Supervised classification of 3D point clouds using machine learning algorithms and handcrafted local features as covariates frequently depends on the size of the neighborhood (scale) around each point used to determine those features. It is therefore crucial to estimate the scale or scales providing the best classification results. In this work, we propose three methods to estimate said scales, all of them based on calculating the maximum values of the distance correlation (DC) functions between the features and the label assigned to each point. The performance of the methods was tested using simulated data, and the method presenting the best results was applied to a benchmark data set for point cloud classification.
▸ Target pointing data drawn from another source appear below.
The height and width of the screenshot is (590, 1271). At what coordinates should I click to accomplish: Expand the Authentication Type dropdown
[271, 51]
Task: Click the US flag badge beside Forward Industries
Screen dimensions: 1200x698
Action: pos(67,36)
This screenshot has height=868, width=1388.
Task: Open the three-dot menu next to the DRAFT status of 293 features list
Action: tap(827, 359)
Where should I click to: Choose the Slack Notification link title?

This method consists of detecting the local maximums of DC functions previously smoothed to avoid choosing scales that are very close to each other. Five different classifiers were used: linear discriminant analysis, support vector machines, random forest, multinomial logistic regression and multilayer perceptron neural network. The results obtained were compared with those from other strategies available in the literature, being favorable to our approach.

Suggested Citation

  • Manuel Oviedo-de la Fuente & Carlos Cabo & Celestino Ordóñez & Javier Roca-Pardiñas, 2021. "A Distance Correlation Approach for Optimum Multiscale Selection in 3D Point Cloud Classification," Mathematics, MDPI, vol. 9(12), pages 1-19, June.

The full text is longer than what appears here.